Può essere molto traumatico per un bambino dover interrompere il processo scolastico in corsa a causa di un cambio scuola.

Ciononostante, il cambio di scuola può e deve essere metabolizzato dal bambino senza drammi ed evitando che il cambiamento produca un impatto psicologico eccessivamente traumatico.

E’ fondamentale un giusto approccio in caso di cambio scuola. L’esperienza scolastica per un bambino, infatti, è fondamentale non solo per quello che apprenderà a livello didattico, ma anche perché pone lo stesso all’interno di un microcosmo variegato che rappresenta in qualche modo la società, la realtà che andrà ad incontrare una volta adulto.

La psicopedagogia ci insegna che i primi due anni di scuola primaria sono determinanti per sviluppare il concetto di appartenenza ad un gruppo, l’approccio alla diversità e all’impegno.

I consigli

Come regolarsi quindi in caso di cambio scuola dei nostri figli? In primo luogo, ricordiamoci che noi genitori siamo lo specchio in cui i nostri figli si riflettono. Il primo passo da fare consiste quindi nel mantenere un buon livello di equilibrio emotivo e nervi saldi in famiglia. Evitiamo di proiettare la nostra ansia lasciandoci andare a esternazioni emotive eccessive davanti ai bambini. quello che nuoce veramente alla serenità dei nostri figli non sono tanto i nostri sbagli, ma le nostre insicurezze, perché fanno sentire insicuri anche loro.

Inoltre, non sottovalutate mai i vostri bambini. Loro sono in grado di capire ed elaborare molto meglio e molto prima di quanto non pensiamo. Spiegate loro le ragioni del cambiamento, non accontentatevi di fornire una spiegazione sommaria. La parola d’ordine è: verbalizzare. Aiutateli a capire cosa e perché sta per succedere e non minimizzate o, peggio ancora, negate la fatica e la sofferenza che ogni cambiamento porta con sé, ma tuttavia praticate l’ottimismo.

E da qui l’altro consiglio: ogni cambiamento porta con sé un’opportunità. Fate capire ai vostri figli che non vuol dire perdere i legami che avevi costruito, ma casomai trovarne di nuovi da costruire. Nuovi amici, nuove opportunità. Cercate di mettere in luce gli aspetti positivi legati al cambiamento così da superare le loro insicurezze: ai bambini va trasmessa la positività, la convinzione che un’esperienza, per quanto faticosa, porta con sé sempre delle belle ed impreviste sorprese.
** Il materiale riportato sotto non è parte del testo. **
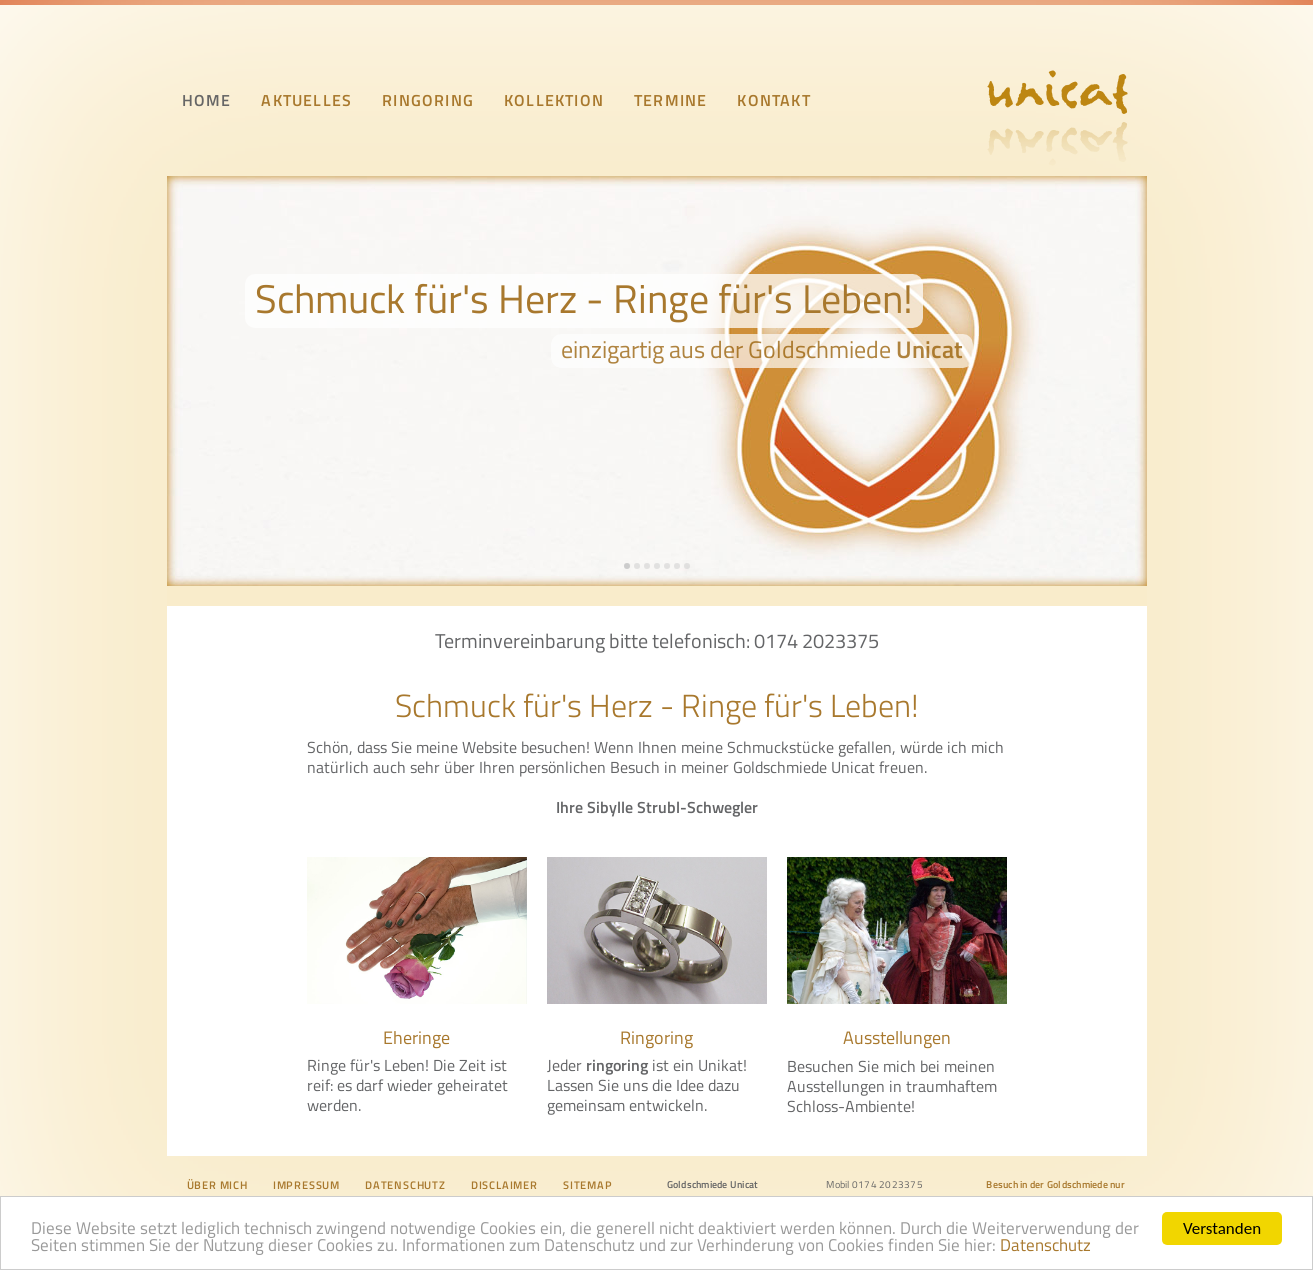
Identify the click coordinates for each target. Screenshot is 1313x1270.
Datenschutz (1045, 1247)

Per rendere meno difficile il passaggio, può essere utile organizzare una festa con tutti i compagni per rassicurarli che il cambio scuola non implica la perdita delle amicizie.

Nelle prime settimane tenete gli occhi e le orecchie aperte: bisogna raccogliere ogni segnale, verbale o non, per cogliere eventuali difficoltà o problemi, ascoltare le preoccupazioni, e comunque partecipare al suo inserimento facendolo parlare, raccontare cosa ha fatto a scuola. Può anche essere utile favorire nuove amicizie invitando a brevi merende bambini e mamme per conoscersi.

Non dimentichiamoci, però, che la casa di un bambino è la sua famiglia, quello è il punto fermo, e che tutto il resto gli ruota intorno. Rilassiamoci, muniamoci di tanta pazienza, e presto tutto tornerà al suo posto!